Functional Mitral Regurgitation: Assessment and Management

Functional Mitral Regurgitation (FMR), or secondary MR, represents a complex interplay where the mitral valve is a “physiologic bystander” to underlying left ventricular (LV) or atrial pathology. Unlike primary MR, the leaflets and chordae are typically morphologically normal; the regurgitation arises from geometric changes that prevent proper coaptation.

Pathophysiology and Classification

FMR is most commonly classified using the Carpentier system as Type IIIb (restricted motion during systole) or Type I (annular dilation).

  • Ventricular FMR: LV remodeling—often from ischemic heart disease or dilated cardiomyopathy—leads to papillary muscle displacement. This results in apical and lateral tethering of the leaflets, increased tenting height, and tenting area.
  • Atrial FMR: Increasingly recognized in patients with chronic atrial fibrillation. Massive annular dilation and impaired annular dynamics prevent the leaflets from meeting, even in the absence of significant LV dysfunction.

The Assessment Dilemma: EROA Thresholds

One of the most debated aspects of FMR was the threshold for “severity.” The discrepancy between guidelines historically centered on the Effective Regurgitant Orifice Area (EROA).

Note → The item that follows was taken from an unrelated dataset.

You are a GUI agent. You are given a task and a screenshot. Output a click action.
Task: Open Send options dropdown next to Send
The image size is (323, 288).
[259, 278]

  • One set: Generally utilizes a threshold of ≥ 0.4 cm2 for severe MR (harmonized with primary MR).
  • Other set: Previously utilized≥ 0.2 cm2 as severe, arguing that lower volumes carry higher prognostic risk in heart failure patients.

Proportionate vs. Disproportionate FMR

The Grayburn-Packer model helps explain why some patients respond to transcatheter intervention while others do not:

  • Proportionate FMR: The degree of MR is expected for the degree of LV dilation. These patients rarely benefit from edge-to-edge repair (TEER) as the primary problem is the ventricle.
  • Disproportionate FMR: The MR is “excessive” relative to the LV end-diastolic volume (LVEDV). These patients (similar to the COAPT trial population) show significant mortality benefits from TEER.

Management Strategies

StrategyClinical Context
GDMTThe cornerstone. ACEi/ARBs/ARNI, Beta-blockers, MRAs, and SGLT2 inhibitors can promote reverse remodeling and reduce FMR.
CRTIn patients with LBBB and wide QRS, Cardiac Resynchronization Therapy can improve papillary muscle coordination and reduce MR acutely.
TEER (MitraClip)Indicated for symptomatic patients on optimal GDMT with “disproportionate” MR (EROA ≥ 0.3 cm2 and LVEDV < 70 ml/m2).
SurgeryGenerally reserved for patients undergoing CABG/AVR. Isolated mitral surgery for FMR (undersized annuloplasty or replacement) has high recurrence rates and no proven survival benefit over medical therapy alone.

Technical Indicators on Echocardiography

When evaluating for potential intervention, specific geometric measurements are critical:

  • Tenting Height: The distance between the mitral annular plane and the coaptation point. A tenting height > 10 mm is a technical indicator of severe restriction and is associated with a high risk of annuloplasty failure.
  • Tenting Area: The area enclosed by the leaflets and the annular plane in the apical four-chamber view. A tenting area > 2.5 cm² suggests significant leaflet tethering.
  • Posterior Leaflet Angle (PLA): The angle between the posterior leaflet and the annular plane. A PLA > 45° is a strong predictor of recurrent MR after surgical ring annuloplasty.